The revised Paramount offer included a purchase price of US$31 per share in cash, a US$1 increase from its earlier bid, which valued the company at around US$108 billion.
Paramount has also offered a US$7 billion ($11.7b) regulatory termination fee should the deal fail to close on regulatory grounds, and agreed to cover the $2.8 billion breakup fee Warner Bros. Discovery would owe Netflix if it walked away from their agreement.
Crucially, the proposal also includes a commitment from Oracle founder Larry Ellison to contribute additional funding if needed to support solvency requirements from Paramount’s lending banks.

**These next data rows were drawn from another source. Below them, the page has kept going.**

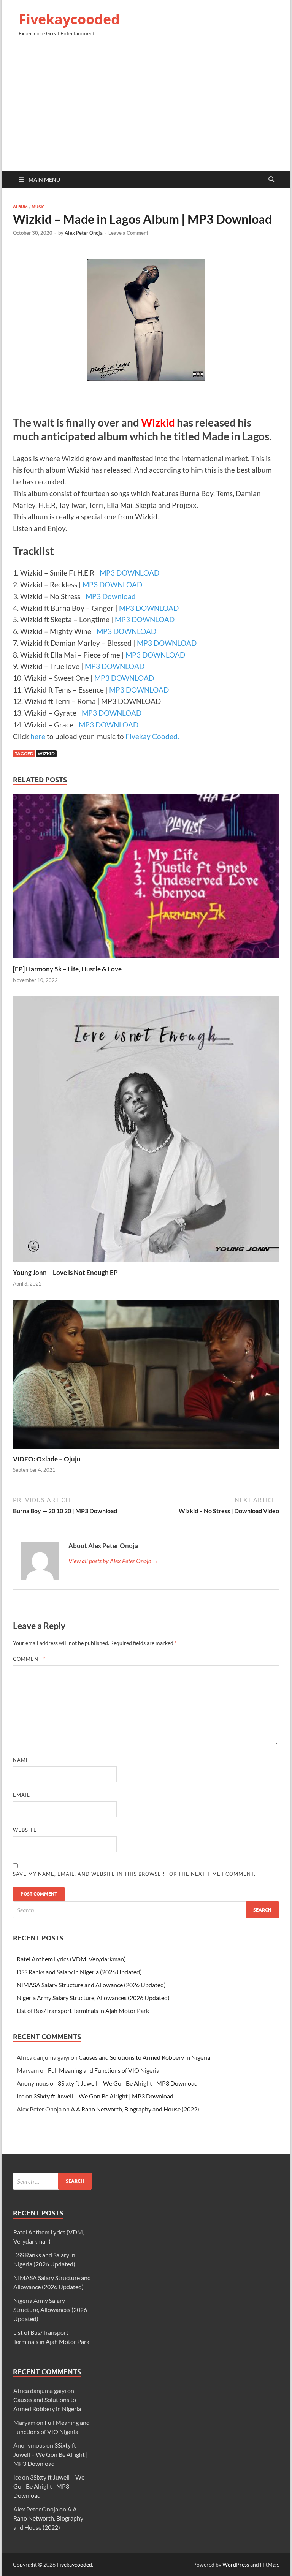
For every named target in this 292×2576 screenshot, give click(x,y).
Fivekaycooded (69, 19)
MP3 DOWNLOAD (129, 572)
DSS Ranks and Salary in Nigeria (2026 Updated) (79, 1971)
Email (21, 1795)
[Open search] (271, 179)
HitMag (269, 2564)
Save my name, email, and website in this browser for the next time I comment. (134, 1874)
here (37, 736)
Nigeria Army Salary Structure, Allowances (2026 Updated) (93, 1997)
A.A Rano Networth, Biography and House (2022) (135, 2109)
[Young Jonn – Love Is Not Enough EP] (146, 1131)
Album (20, 206)
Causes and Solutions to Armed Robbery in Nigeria (144, 2057)
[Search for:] (146, 1909)
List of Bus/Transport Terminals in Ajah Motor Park (83, 2010)
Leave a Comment (128, 233)
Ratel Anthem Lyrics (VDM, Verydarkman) (71, 1958)
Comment (29, 1659)
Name (21, 1760)
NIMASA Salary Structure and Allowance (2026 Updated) (91, 1984)
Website (25, 1830)
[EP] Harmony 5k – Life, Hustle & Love (67, 969)
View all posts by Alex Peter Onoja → (113, 1560)
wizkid (46, 753)
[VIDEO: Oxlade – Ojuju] (146, 1376)
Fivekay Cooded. (152, 736)
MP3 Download (111, 596)
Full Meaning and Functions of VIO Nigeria (103, 2070)
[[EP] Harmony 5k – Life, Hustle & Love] (146, 878)
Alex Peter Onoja (84, 233)
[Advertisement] (146, 107)
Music (38, 206)
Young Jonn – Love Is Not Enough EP (65, 1272)
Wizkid (158, 422)
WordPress (235, 2564)
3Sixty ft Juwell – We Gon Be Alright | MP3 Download (128, 2083)
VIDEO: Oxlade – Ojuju (47, 1459)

Ellison is the father of Paramount Skydance CEO David Ellison, a Hollywood producer, and largely financed his son’s takeover of Paramount and his subsequent bid for Warner Bros. Discovery.
Larry Ellison is also a long-time ally of President Trump, and both Paramount and Netflix have sought to curry favour with the White House.
Creating headwinds for Netflix, Republican lawmakers came out against the company during the deal process, accusing it of promoting pro-trans content on its platform, something co-CEO Ted Sarandos strenuously denied.
Just hours before withdrawing from the bidding war, Sarandos was filmed entering the White House on Thursday for talks with officials although not the President, according to CNBC.
A victory by Paramount would see CNN – often the target of Trump’s threats and criticism – pass to Ellison family control, amid criticism that their takeover of Paramount-owned CBS brought personnel changes more to the White House’s liking.